Thursday, 3 June 2010
Reinforced Concrete Structure
– Concrete that needs to be strengthened in tension
– Concrete good in compression poor in tension
• How?
– Steel bars embedded into the concrete
– Cut to a variety of shapes
– Cut & bent on site or delivered cut & bent
– Shape Codes
Formwork
• Before a concrete structure can be cast a mould has to be made
– This called formwork
• Formwork can be made from timber, metal, GRP and Polystyrene
• Formwork can be made with patterns in it and/or motifs
– Often called ribbed formwork
– Labour intensive, therefore expensive
• Formwork can be proprietary
• Fixing and supporting formwork is crucial.
• Accurate calculations are required if the formwork is not to burst open.
• Formwork can be massive and supported/reinforced by steel strongbacks and walings.
• Formwork design is serious business.
• Accurate setting out is vital
• Re-use?
Falsework
• Falsework is the part of formwork that supports the forms.
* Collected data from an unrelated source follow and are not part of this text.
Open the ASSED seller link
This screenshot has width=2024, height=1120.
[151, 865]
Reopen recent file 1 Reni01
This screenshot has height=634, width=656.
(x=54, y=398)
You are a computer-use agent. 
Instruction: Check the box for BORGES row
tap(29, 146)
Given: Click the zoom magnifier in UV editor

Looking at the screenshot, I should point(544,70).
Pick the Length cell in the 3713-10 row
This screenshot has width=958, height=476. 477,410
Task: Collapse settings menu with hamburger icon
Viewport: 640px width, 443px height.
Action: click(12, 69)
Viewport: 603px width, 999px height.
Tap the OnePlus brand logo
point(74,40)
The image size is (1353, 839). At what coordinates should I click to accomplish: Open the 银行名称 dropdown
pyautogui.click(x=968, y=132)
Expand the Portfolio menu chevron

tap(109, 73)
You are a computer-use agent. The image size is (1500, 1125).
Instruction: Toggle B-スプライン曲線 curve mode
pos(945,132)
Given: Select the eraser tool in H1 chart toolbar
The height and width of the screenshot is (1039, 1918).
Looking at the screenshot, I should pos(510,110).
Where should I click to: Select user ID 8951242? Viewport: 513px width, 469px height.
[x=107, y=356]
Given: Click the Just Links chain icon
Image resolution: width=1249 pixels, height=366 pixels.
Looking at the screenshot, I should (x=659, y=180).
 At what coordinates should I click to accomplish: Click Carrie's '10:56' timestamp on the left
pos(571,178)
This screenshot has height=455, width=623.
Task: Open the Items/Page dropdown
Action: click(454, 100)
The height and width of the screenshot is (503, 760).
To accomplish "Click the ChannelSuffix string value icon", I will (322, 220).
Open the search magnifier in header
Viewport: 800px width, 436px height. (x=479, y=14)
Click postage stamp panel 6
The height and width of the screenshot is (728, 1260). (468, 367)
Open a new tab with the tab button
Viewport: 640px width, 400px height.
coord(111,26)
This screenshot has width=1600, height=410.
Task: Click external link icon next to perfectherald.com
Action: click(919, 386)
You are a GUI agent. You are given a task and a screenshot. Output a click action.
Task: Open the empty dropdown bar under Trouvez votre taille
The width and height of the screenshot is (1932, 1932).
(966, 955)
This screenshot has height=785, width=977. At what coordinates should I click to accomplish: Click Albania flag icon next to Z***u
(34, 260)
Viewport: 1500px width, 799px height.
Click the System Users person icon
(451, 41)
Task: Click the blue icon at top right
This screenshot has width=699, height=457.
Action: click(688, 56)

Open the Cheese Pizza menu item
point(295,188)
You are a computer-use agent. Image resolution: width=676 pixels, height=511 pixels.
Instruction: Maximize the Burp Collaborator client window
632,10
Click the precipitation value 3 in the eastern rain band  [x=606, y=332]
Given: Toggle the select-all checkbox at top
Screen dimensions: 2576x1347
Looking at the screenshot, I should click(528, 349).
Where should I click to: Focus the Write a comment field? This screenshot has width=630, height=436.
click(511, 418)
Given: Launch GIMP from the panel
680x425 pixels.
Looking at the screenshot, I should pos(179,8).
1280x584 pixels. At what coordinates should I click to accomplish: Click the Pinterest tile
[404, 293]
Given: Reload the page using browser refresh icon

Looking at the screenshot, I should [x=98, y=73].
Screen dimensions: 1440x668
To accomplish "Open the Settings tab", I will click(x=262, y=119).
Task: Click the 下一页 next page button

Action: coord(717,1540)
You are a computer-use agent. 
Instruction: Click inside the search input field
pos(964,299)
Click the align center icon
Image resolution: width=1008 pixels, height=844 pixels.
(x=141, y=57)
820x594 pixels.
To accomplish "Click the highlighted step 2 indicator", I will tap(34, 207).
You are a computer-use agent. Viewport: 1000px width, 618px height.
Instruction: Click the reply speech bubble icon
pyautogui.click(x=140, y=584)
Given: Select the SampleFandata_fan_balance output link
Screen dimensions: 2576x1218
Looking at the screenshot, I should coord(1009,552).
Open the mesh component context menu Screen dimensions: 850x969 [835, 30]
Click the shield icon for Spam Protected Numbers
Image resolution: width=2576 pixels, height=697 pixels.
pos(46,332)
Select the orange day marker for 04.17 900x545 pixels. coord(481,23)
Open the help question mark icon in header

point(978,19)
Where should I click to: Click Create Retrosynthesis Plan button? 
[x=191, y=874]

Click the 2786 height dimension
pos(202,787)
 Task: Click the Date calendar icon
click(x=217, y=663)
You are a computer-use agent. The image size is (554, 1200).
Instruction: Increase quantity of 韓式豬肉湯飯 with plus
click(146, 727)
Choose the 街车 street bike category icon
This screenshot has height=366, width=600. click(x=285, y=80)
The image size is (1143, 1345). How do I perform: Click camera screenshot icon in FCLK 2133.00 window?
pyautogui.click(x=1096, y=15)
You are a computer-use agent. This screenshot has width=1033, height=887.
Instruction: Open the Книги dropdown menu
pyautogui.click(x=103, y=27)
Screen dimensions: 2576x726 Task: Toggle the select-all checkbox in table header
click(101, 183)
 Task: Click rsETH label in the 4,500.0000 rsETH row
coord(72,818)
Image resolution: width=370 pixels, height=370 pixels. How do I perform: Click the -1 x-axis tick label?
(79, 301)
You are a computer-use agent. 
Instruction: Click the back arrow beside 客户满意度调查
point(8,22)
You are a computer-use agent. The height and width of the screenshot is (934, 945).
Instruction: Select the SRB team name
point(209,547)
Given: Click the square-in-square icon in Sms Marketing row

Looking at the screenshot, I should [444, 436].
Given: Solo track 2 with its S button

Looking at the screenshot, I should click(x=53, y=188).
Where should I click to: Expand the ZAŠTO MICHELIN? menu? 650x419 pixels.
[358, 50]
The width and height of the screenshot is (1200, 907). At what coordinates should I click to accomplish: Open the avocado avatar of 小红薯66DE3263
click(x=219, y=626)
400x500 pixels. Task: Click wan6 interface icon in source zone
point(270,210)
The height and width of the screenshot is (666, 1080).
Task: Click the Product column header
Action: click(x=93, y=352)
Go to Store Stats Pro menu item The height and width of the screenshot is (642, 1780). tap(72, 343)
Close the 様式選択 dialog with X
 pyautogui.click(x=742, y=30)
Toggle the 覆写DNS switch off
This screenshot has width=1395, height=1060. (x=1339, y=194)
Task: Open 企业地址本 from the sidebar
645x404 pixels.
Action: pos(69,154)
– Bridge decks, bridge abutments, multi-storey (table forms)
• It is important to keep the reinforcement in the formwork in position
– Reinft. must not move when concrete is poured.
Concrete
• Designed mixture of cement, sand, aggregate and water
– Water/cement ratio crucial
– Cement is most expensive
• Manufactured to a BS 810
– Aggregates must be clean and chemically inert
– Course aggregates can be pit gravels, beach gravels, crushed angular stone and/or crushed blastfurnace slag
– Air entraining
• Testing
– Specification will describe tests
Reinforcement
• Hot rolled mild steel bars, BS 4449
– Most common, 6mm to 40mm, max length generally 12m
• Hot rolled & processed high tensile alloy bars, BS 4486
– Less common
• Steel wire, BS 4482
• Steel fabric, BS 4483
– 200mm x 200mm, 1.54kg to 6.16kg per square metre
• Reinforcement cutting, bending and placing is a skilled job
• Accuracy is crucial
• Reinforcement must not move during pouring
• Can be constructed in or out of mould
• Needs careful handling/lifting to install to ensure no deformation
Placing Concrete
• By hand
• By ready-mix lorry
• By skip
• By cableway
• By pumping
• By conveyor
– Which ever way discharge needs careful control to prevent segregation
– Not less than 5C
– Within 30min of discharge
– Needs compacting – vibrating
– Needs curing
Joints
• Contraction joints
• Expansion joints
• Joggle joints
• Sliding joints
• Temporary joints
Waterbars
• Used if shrinkage of concrete would cause leaks in water retaining structures
Piling, Diaphragm and Retaining Wall Systems
Sheet piles are normally formed of reinforced concrete or steel
Reinforced concrete sheet piles are of value in the construction of permanent embankments to rivers, canals and other forms of water-related structures.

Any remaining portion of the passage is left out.